> **GOAL OF THE EXERCISE**
Starting with the line that contains "Locate an element on the screen. This" and going on through the line that contains "I want to click on colorbar-below-swatches, so", set out those lines as a numbered list, leaving out any blank lines.

(Beginning of SUPPLIED MATERIAL)

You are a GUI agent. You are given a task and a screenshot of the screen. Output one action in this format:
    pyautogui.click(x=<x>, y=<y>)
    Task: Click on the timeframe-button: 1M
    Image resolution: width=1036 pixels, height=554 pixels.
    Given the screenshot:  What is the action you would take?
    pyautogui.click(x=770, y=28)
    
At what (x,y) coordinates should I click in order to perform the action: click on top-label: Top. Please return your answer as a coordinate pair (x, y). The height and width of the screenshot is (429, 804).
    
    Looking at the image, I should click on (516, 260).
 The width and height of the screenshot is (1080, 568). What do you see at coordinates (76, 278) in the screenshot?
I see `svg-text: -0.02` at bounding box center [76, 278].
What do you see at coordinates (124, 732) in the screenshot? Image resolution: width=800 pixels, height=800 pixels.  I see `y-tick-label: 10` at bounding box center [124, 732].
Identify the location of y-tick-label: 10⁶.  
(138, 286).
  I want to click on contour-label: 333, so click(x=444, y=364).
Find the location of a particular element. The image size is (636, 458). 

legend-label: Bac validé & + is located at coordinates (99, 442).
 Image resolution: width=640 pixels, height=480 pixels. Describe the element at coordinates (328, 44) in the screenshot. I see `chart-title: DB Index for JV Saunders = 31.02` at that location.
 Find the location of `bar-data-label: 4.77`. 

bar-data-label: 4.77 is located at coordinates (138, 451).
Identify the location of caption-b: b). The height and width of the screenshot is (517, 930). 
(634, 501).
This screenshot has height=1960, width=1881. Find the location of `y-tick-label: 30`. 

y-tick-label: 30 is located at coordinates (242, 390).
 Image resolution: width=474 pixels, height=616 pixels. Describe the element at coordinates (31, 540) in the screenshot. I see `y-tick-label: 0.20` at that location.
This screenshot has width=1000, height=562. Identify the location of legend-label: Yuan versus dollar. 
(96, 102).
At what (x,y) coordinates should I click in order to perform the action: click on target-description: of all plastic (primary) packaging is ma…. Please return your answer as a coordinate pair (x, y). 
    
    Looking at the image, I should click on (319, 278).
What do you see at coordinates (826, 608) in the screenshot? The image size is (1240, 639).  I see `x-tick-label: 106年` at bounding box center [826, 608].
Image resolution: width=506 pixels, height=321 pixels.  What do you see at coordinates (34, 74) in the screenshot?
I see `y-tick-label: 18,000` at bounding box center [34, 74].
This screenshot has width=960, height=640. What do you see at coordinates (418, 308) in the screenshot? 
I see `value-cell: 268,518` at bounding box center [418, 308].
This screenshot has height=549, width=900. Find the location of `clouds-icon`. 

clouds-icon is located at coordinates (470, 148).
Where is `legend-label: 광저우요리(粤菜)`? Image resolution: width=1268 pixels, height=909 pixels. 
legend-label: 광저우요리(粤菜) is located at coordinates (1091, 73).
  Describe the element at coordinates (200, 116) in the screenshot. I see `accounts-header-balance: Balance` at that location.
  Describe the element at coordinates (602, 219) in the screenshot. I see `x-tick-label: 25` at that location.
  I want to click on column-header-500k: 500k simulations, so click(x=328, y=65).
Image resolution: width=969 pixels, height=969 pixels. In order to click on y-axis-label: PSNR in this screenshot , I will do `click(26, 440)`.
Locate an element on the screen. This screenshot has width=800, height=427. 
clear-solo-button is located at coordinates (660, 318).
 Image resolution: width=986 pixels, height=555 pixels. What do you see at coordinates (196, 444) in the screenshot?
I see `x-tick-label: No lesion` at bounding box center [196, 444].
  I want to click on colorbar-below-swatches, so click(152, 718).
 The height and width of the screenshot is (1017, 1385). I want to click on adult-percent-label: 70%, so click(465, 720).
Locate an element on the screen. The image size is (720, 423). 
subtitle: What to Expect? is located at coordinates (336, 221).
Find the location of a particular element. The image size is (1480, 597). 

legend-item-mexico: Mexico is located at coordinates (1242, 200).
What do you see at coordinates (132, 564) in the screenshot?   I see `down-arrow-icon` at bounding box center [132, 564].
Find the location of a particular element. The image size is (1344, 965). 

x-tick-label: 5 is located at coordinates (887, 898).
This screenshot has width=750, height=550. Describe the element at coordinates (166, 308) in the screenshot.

(End of SUPPLIED MATERIAL)

> **REPLY TO THE TASK**
1. Locate an element on the screen. This screenshot has width=800, height=427. 
2. clear-solo-button is located at coordinates (660, 318).
3.  Image resolution: width=986 pixels, height=555 pixels. What do you see at coordinates (196, 444) in the screenshot?
4. I see `x-tick-label: No lesion` at bounding box center [196, 444].
5.   I want to click on colorbar-below-swatches, so click(152, 718).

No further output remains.